**WHAT YOU HAVE TO DO**
Print the entire forum discussion on early personal computers verbatim, preserving every line and link.

The Mac didn't overtake the Apple II series in unit sales until about 1987.

<http://arstechnica.com/features/2005/12/total-share/5/>

------
greenyoda
I remember that around that time several other companies were competing with
IBM. Texas Instruments made a PC-compatible machine, DEC made a (somewhat) PC-
compatible machine[1], etc. And Gateway was founded in 1985.[2] There's a lot
more information on IBM PC clones in the Wikipedia article on that topic.[3]

[1] <https://en.wikipedia.org/wiki/Rainbow_100>

[2] <https://en.wikipedia.org/wiki/Gateway%2C_Inc>.

[3] <https://en.wikipedia.org/wiki/IBM_clone>

------
Bud
Fantastic stuff from John Cleese. Worth a viewing; a great trip into the
toddler-hood of personal computing.

------
johnohara
Say what you will about Compaq, Grid and others, actually seeing a running
Metaphor Computer System in production was the same as time travel to the
future.

Standing in a room full of text-based devices in 1985 and looking at
Metaphor's graphical interface, wireless keyboard and mouse, ethernet
backbone, laser printers, and folder-based O/S was stunning.

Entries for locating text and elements
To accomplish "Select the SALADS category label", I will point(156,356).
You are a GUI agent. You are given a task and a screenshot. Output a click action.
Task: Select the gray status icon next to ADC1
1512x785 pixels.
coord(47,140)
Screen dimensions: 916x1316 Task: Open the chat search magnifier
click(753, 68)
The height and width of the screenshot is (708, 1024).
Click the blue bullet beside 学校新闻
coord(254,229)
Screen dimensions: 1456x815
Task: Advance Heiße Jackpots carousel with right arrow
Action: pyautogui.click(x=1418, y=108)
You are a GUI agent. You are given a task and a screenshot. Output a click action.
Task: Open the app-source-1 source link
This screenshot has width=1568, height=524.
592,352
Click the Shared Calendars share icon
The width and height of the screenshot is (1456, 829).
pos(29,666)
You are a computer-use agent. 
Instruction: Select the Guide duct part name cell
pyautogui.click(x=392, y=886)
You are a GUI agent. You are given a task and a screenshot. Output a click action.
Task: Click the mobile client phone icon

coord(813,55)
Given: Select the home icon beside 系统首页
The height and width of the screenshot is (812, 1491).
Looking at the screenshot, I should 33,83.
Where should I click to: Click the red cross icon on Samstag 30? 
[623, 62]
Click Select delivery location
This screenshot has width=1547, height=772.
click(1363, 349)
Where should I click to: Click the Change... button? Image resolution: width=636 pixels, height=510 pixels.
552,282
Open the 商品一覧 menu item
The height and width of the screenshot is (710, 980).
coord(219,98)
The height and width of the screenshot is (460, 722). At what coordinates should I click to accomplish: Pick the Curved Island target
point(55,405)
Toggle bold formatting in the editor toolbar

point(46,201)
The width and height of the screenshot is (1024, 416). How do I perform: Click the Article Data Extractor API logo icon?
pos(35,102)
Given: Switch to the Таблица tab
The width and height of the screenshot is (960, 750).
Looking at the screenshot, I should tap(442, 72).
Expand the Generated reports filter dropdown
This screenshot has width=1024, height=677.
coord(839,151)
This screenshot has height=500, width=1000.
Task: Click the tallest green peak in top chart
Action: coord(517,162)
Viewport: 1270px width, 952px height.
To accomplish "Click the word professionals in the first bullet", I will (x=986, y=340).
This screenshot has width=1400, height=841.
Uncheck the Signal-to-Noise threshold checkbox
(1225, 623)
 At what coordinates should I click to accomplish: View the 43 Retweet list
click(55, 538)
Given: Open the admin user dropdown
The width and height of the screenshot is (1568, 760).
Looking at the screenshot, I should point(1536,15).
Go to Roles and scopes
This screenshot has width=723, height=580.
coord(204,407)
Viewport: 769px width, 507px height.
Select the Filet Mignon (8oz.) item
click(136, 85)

**EXPECTED ANSWER**
The Mac didn't overtake the Apple II series in unit sales until about 1987.

<http://arstechnica.com/features/2005/12/total-share/5/>

------
greenyoda
I remember that around that time several other companies were competing with
IBM. Texas Instruments made a PC-compatible machine, DEC made a (somewhat) PC-
compatible machine[1], etc. And Gateway was founded in 1985.[2] There's a lot
more information on IBM PC clones in the Wikipedia article on that topic.[3]

[1] <https://en.wikipedia.org/wiki/Rainbow_100>

[2] <https://en.wikipedia.org/wiki/Gateway%2C_Inc>.

[3] <https://en.wikipedia.org/wiki/IBM_clone>

------
Bud
Fantastic stuff from John Cleese. Worth a viewing; a great trip into the
toddler-hood of personal computing.

------
johnohara
Say what you will about Compaq, Grid and others, actually seeing a running
Metaphor Computer System in production was the same as time travel to the
future.

Standing in a room full of text-based devices in 1985 and looking at
Metaphor's graphical interface, wireless keyboard and mouse, ethernet
backbone, laser printers, and folder-based O/S was stunning.